A future release of C-Kermit might be able to parse the PNG and GIF files directly.

Text encoding

Since the 1960s the predominant computer text encoding (outside the IBM mainframe world) was ASCII, which contains the letters needed for English and a couple other languages, such as German without Umlauts. Starting about 1980 different computer companies began to devise character sets to accomodate other languages and scripts, and soon there was a proliferation of character sets, both standard and proprietary; you can see a list of some of them here. Starting about 1990 a Universal Character Set (Unicode) was introduced to take the place of the many language- and country-specific sets, with the goal of being to represent text in any language or script ever used by human beings. A version of Unicode called UTF-8 was devised for use in data communications and on the Web. Today, any given Web page might have any of these encodings but all "legacy" text is supposed to be converted to UTF-8. For now, however, most encodings are still accepted. Each web page declares its encoding so the Web browser knows how to intepret it. Some Web browsers and/or servers also "autodetect" the encoding so that sometimes a page comes out looking right even though it declared the wrong character set. But is also possible that a page looks like random gibberish if the "charset" declaration doesn't agree with the actual encoding.

Photogallery 3.00 tries to automatically detect the character encoding of any page that it creates, i.e. the main gallery pages and each of its subpages. If, however, you know the encoding (for example, UTF-8), it is best to declare it your PARAMS file:

.charset = utf-8
If you do this, Photogallery will believe you. But if the main gallery page has scrambled text, it means one or more pieces of it (e.g. index.txt, index2.txt, or copyright.txt) were not actually encoded in UTF-8, and you need to do something about it; for example, use Kermit's TRANSLATE command to convert them into UTF-8.

◆ **Given request 1**:
Repeat the text about text encoding word for word, from its first line to its last.
The text about text encoding has no connection to the records.

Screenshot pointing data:
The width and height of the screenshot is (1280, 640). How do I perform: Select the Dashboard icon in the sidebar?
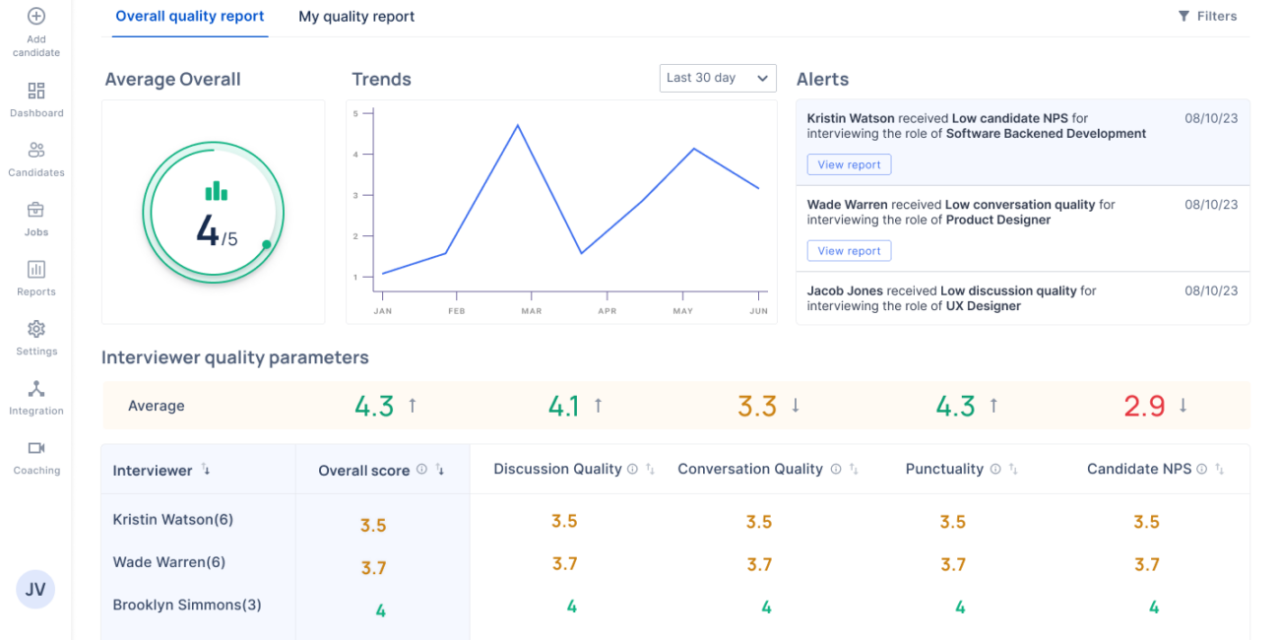coord(36,90)
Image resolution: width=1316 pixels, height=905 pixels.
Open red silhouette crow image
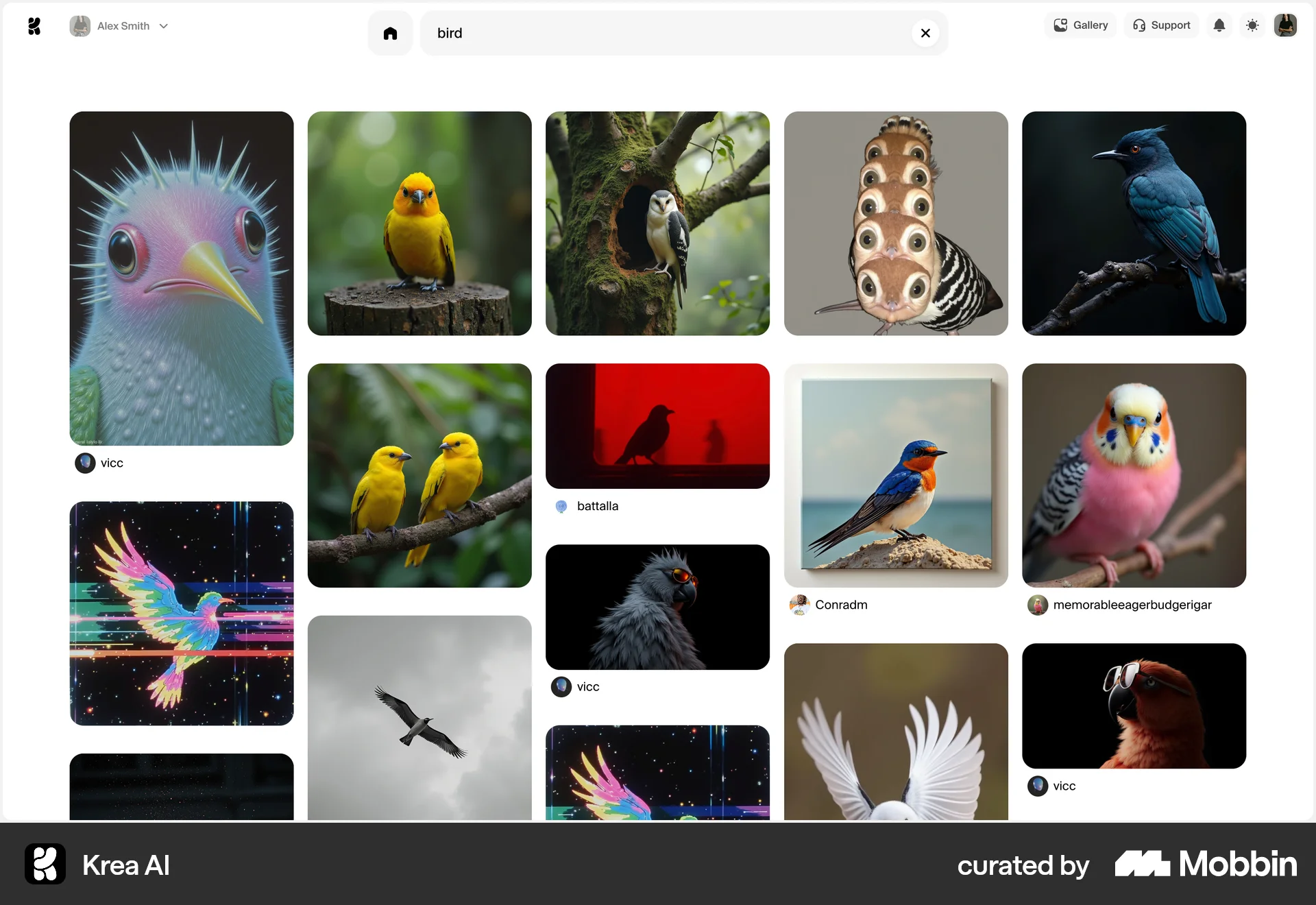point(657,426)
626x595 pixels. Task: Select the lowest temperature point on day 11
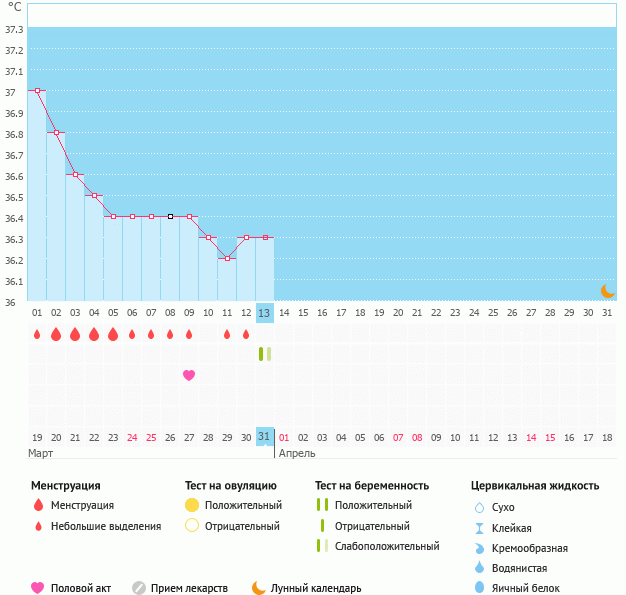(227, 258)
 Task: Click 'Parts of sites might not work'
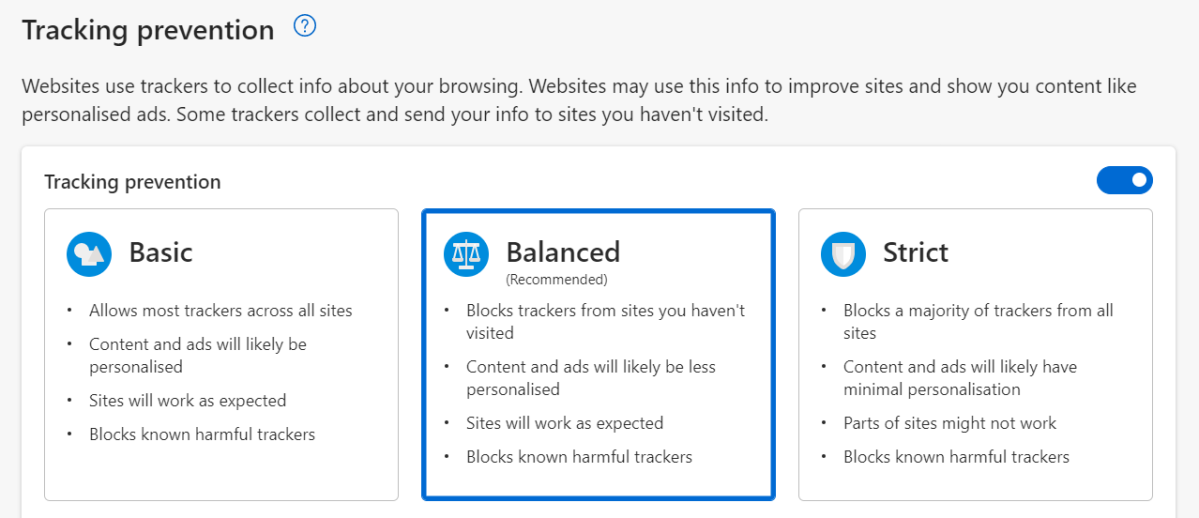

◆ **Given request 2**:
Reproduce the lines of the records from the one containing "Image resolution: width=1316" through the end of the records, both included, and omit the pictures.

◆ **Written answer 1**:
A future release of C-Kermit might be able to parse the PNG and GIF files directly.

Text encoding

Since the 1960s the predominant computer text encoding (outside the IBM mainframe world) was ASCII, which contains the letters needed for English and a couple other languages, such as German without Umlauts. Starting about 1980 different computer companies began to devise character sets to accomodate other languages and scripts, and soon there was a proliferation of character sets, both standard and proprietary; you can see a list of some of them here. Starting about 1990 a Universal Character Set (Unicode) was introduced to take the place of the many language- and country-specific sets, with the goal of being to represent text in any language or script ever used by human beings. A version of Unicode called UTF-8 was devised for use in data communications and on the Web. Today, any given Web page might have any of these encodings but all "legacy" text is supposed to be converted to UTF-8. For now, however, most encodings are still accepted. Each web page declares its encoding so the Web browser knows how to intepret it. Some Web browsers and/or servers also "autodetect" the encoding so that sometimes a page comes out looking right even though it declared the wrong character set. But is also possible that a page looks like random gibberish if the "charset" declaration doesn't agree with the actual encoding.

Photogallery 3.00 tries to automatically detect the character encoding of any page that it creates, i.e. the main gallery pages and each of its subpages. If, however, you know the encoding (for example, UTF-8), it is best to declare it your PARAMS file:

.charset = utf-8
If you do this, Photogallery will believe you. But if the main gallery page has scrambled text, it means one or more pieces of it (e.g. index.txt, index2.txt, or copyright.txt) were not actually encoded in UTF-8, and you need to do something about it; for example, use Kermit's TRANSLATE command to convert them into UTF-8.

◆ **Written answer 2**:
Image resolution: width=1316 pixels, height=905 pixels.
Open red silhouette crow image
point(657,426)
626x595 pixels. Task: Select the lowest temperature point on day 11
(227, 258)
 Task: Click 'Parts of sites might not work'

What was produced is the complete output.